§ **Work to complete**: Of the entries below, restate word for word only the section that runs from the line with "You are a computer-use agent. The" to the line with "Task: Open CITU Kozhikode's post link", counting both ends.

§ **Dataset records**:
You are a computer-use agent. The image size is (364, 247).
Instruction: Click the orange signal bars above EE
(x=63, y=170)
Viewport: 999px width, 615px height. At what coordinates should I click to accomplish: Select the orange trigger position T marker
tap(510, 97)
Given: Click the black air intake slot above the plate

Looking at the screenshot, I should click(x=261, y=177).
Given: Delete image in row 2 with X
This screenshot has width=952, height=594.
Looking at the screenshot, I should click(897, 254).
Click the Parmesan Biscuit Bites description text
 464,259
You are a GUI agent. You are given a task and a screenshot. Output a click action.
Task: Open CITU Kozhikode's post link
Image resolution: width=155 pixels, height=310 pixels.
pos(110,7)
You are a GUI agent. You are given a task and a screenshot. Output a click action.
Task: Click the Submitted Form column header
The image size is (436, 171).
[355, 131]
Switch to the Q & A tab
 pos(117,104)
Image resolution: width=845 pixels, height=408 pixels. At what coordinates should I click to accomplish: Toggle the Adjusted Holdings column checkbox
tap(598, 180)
---
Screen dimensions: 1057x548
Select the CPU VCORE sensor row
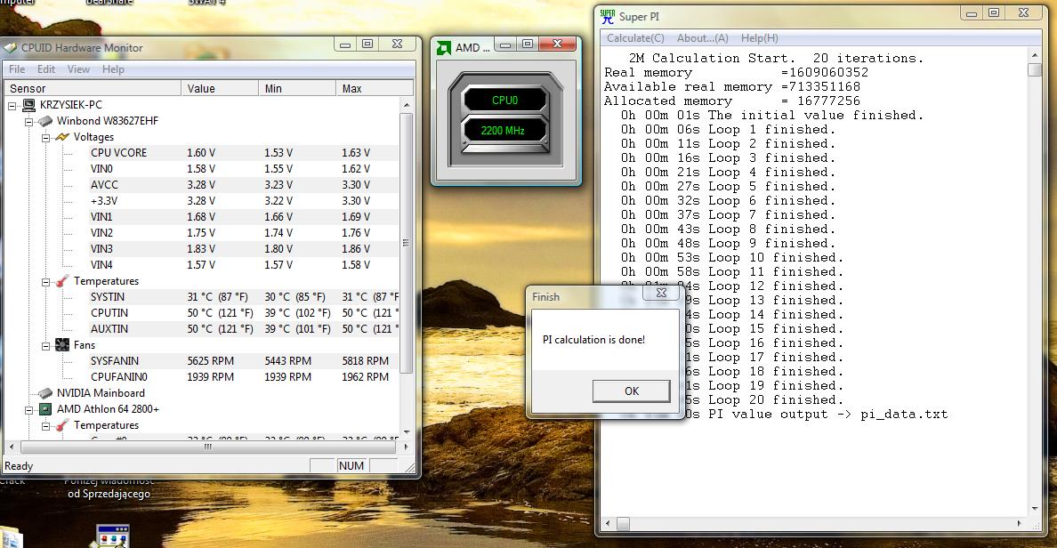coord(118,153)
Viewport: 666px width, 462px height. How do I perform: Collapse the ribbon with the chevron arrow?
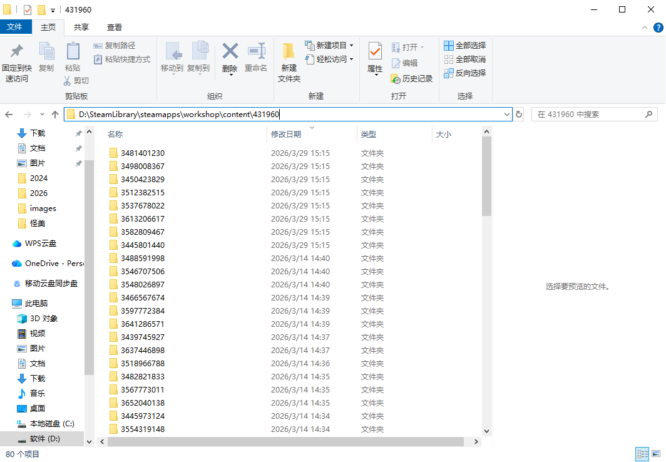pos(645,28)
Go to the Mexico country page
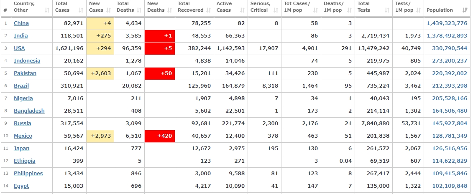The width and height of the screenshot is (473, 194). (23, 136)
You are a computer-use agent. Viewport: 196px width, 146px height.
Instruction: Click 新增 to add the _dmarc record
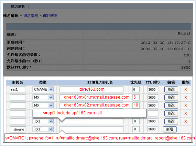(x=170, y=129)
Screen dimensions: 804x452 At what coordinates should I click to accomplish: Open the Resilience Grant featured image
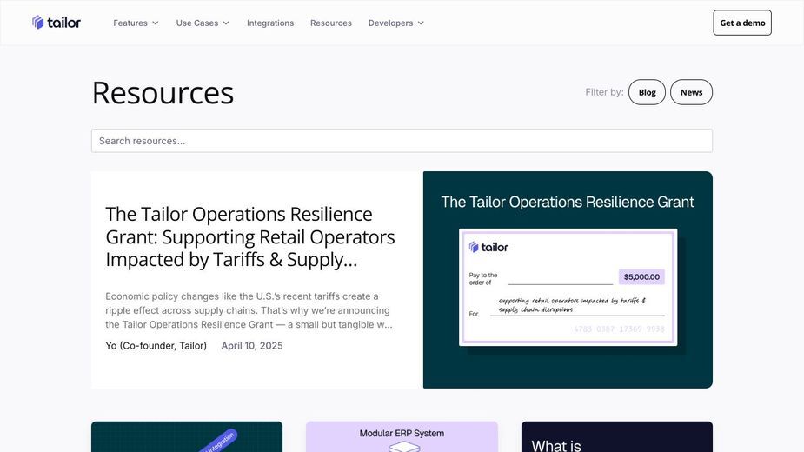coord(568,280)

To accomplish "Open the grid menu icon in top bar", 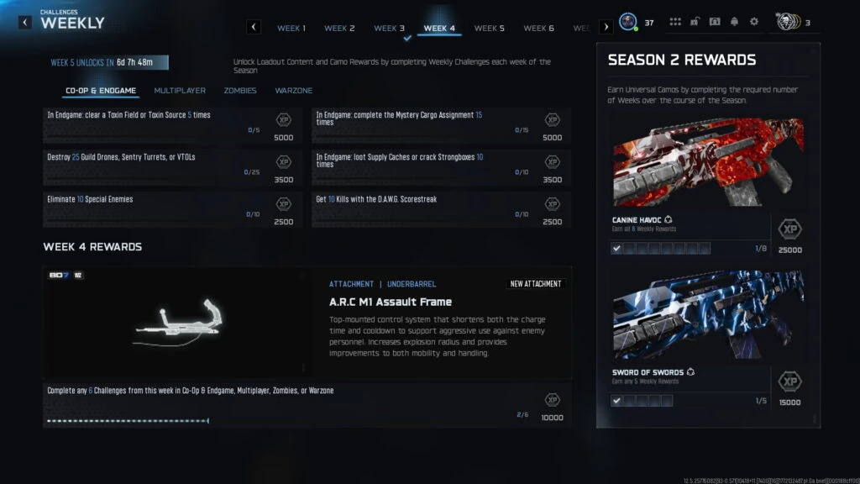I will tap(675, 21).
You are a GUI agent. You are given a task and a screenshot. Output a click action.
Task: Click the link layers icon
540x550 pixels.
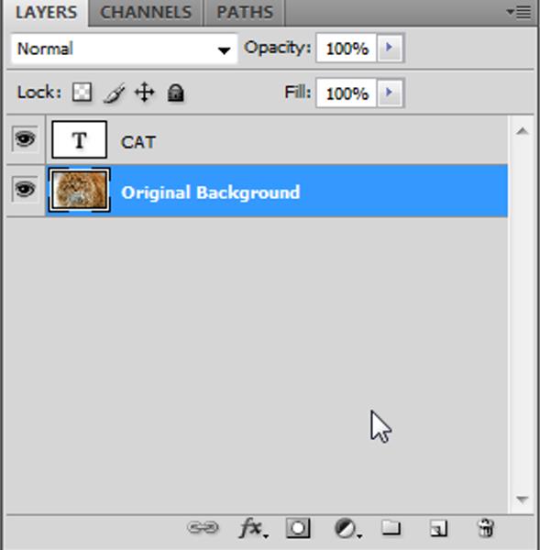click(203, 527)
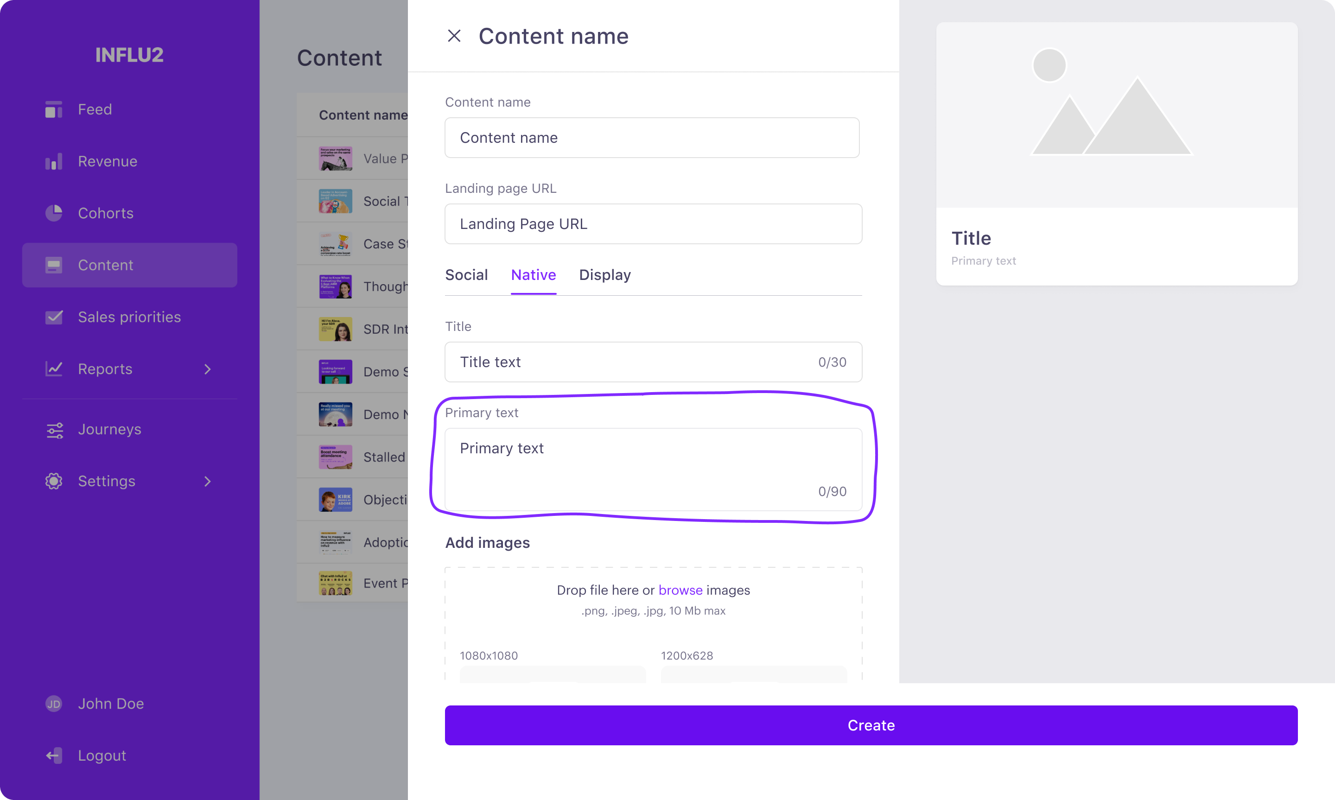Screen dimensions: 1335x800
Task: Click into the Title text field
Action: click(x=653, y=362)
* * *
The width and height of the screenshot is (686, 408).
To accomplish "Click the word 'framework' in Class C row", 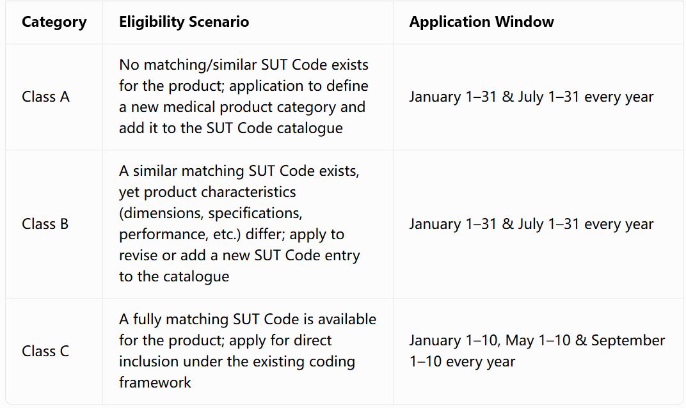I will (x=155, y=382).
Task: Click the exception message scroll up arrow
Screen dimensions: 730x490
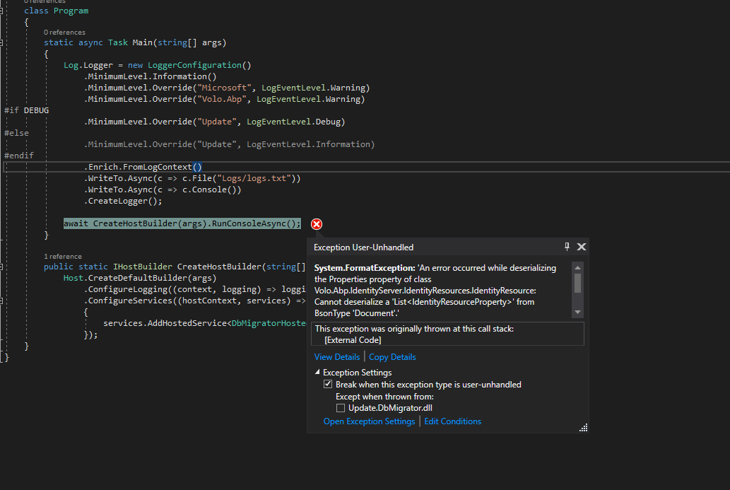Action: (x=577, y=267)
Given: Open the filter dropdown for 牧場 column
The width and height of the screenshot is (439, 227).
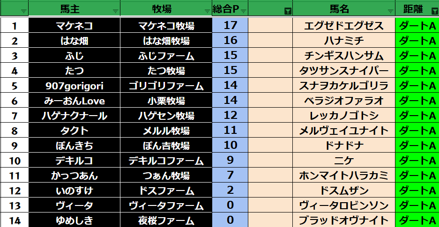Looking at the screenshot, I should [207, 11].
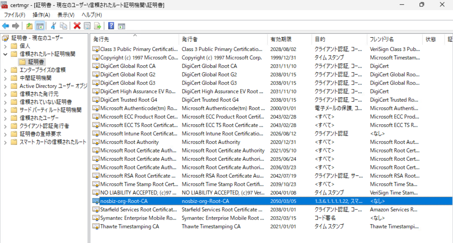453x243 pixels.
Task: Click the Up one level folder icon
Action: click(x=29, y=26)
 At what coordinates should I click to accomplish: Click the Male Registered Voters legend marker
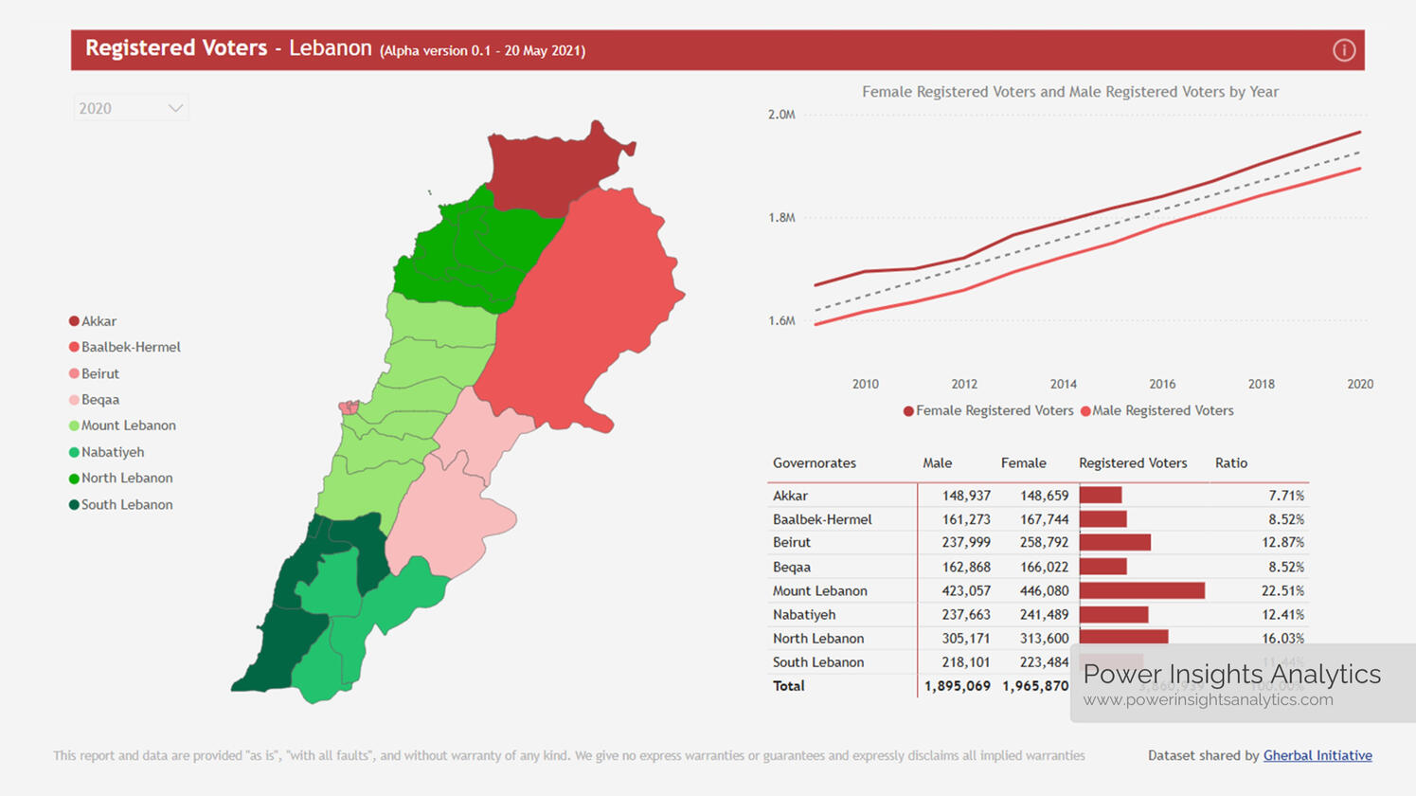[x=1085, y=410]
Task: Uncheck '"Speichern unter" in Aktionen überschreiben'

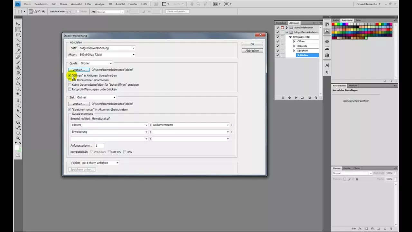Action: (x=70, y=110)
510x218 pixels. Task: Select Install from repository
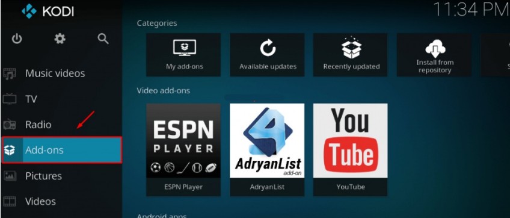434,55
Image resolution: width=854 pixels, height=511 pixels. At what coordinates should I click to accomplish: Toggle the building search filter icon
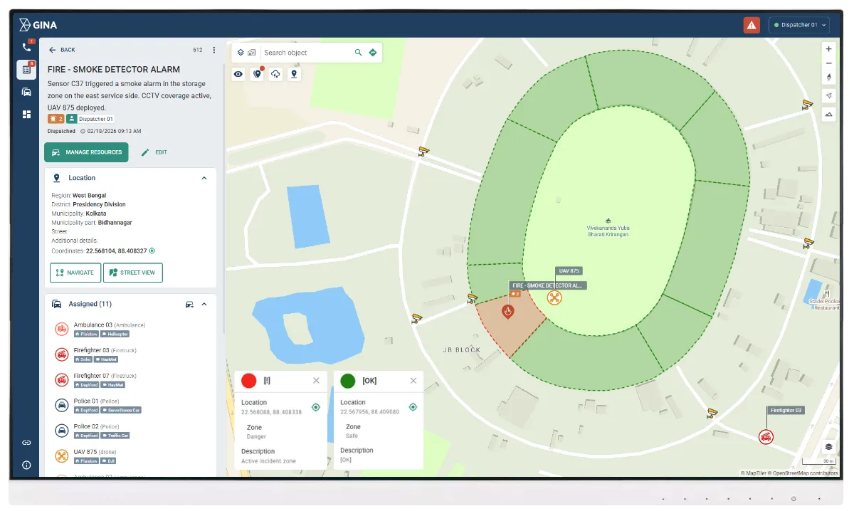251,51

§ **Reply**:
You are a computer-use agent. The image size is (364, 247).
Instruction: Click the orange signal bars above EE
(x=63, y=170)
Viewport: 999px width, 615px height. At what coordinates should I click to accomplish: Select the orange trigger position T marker
tap(510, 97)
Given: Click the black air intake slot above the plate

Looking at the screenshot, I should click(x=261, y=177).
Given: Delete image in row 2 with X
This screenshot has width=952, height=594.
Looking at the screenshot, I should click(897, 254).
Click the Parmesan Biscuit Bites description text
 464,259
You are a GUI agent. You are given a task and a screenshot. Output a click action.
Task: Open CITU Kozhikode's post link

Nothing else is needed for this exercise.